Rows about locating items on screens:
╭──

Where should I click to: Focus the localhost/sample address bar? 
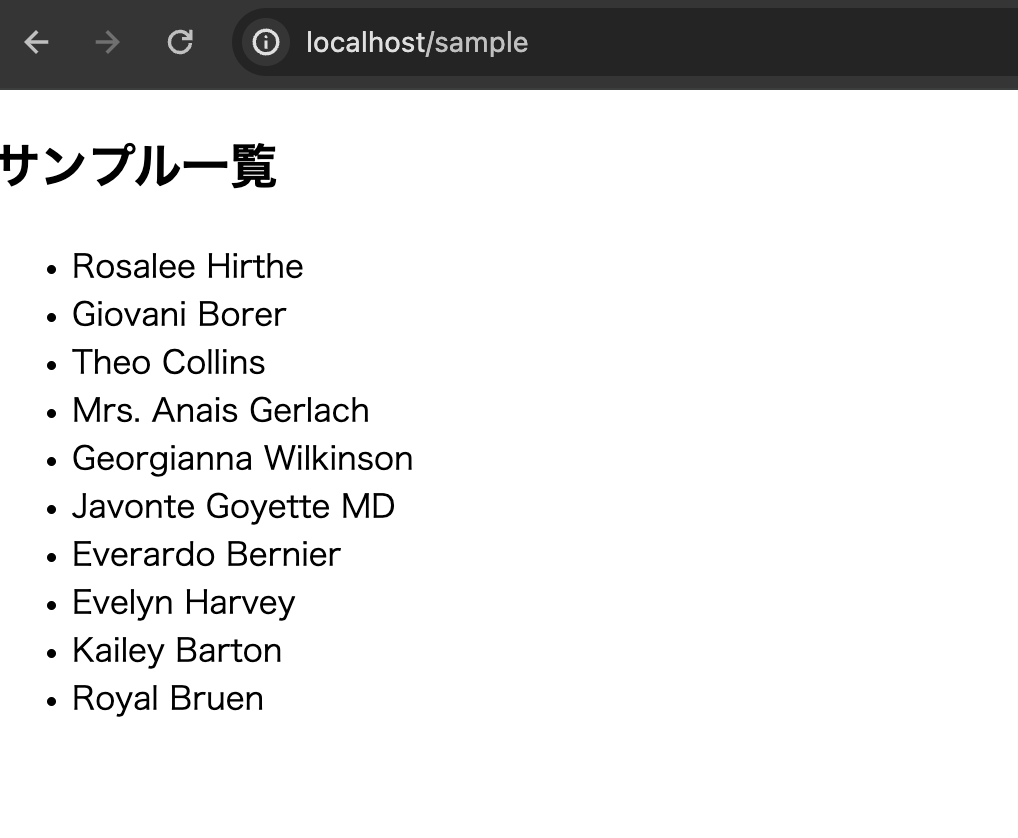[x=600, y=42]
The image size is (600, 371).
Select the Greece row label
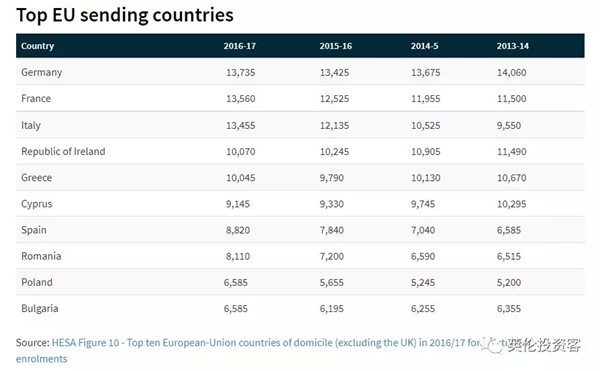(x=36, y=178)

╰──
╭──

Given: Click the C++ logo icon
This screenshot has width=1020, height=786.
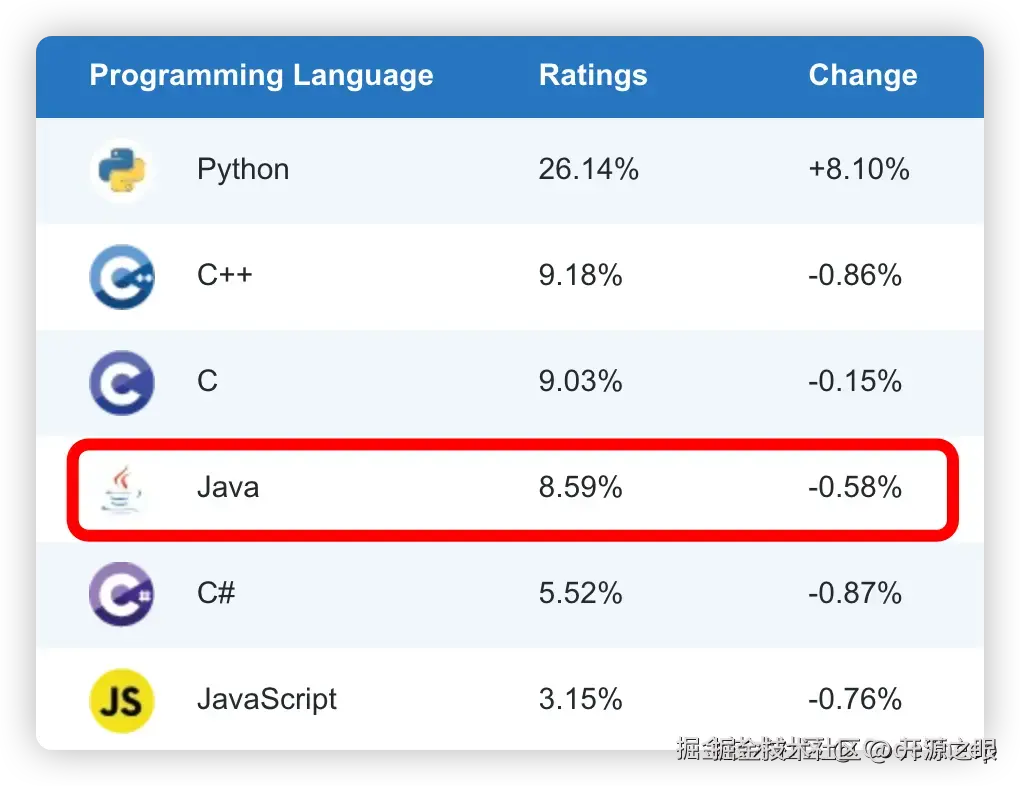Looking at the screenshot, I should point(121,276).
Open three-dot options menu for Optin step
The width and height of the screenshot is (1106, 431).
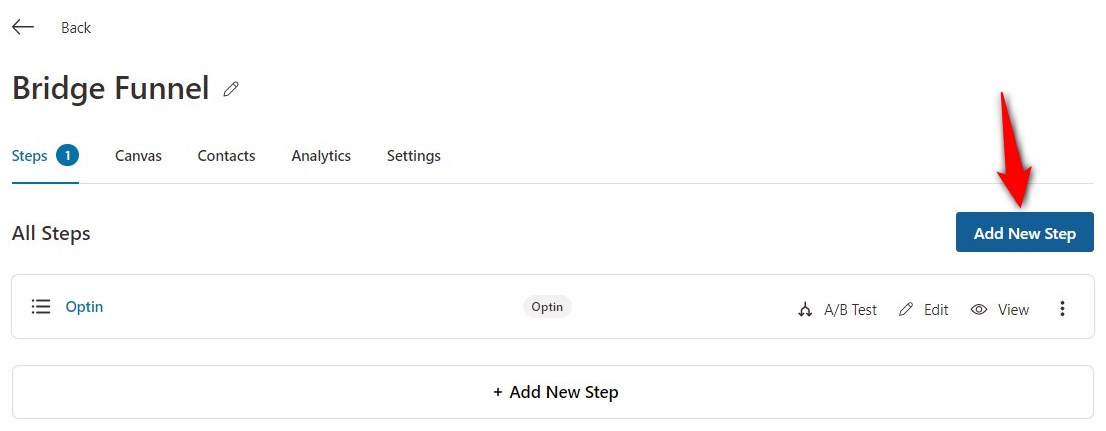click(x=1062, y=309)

╰──

PROBLEM
Extract each line from the rows that contains the string "height".

TASK SOLUTION
This screenshot has width=1020, height=786.
The width and height of the screenshot is (1106, 431).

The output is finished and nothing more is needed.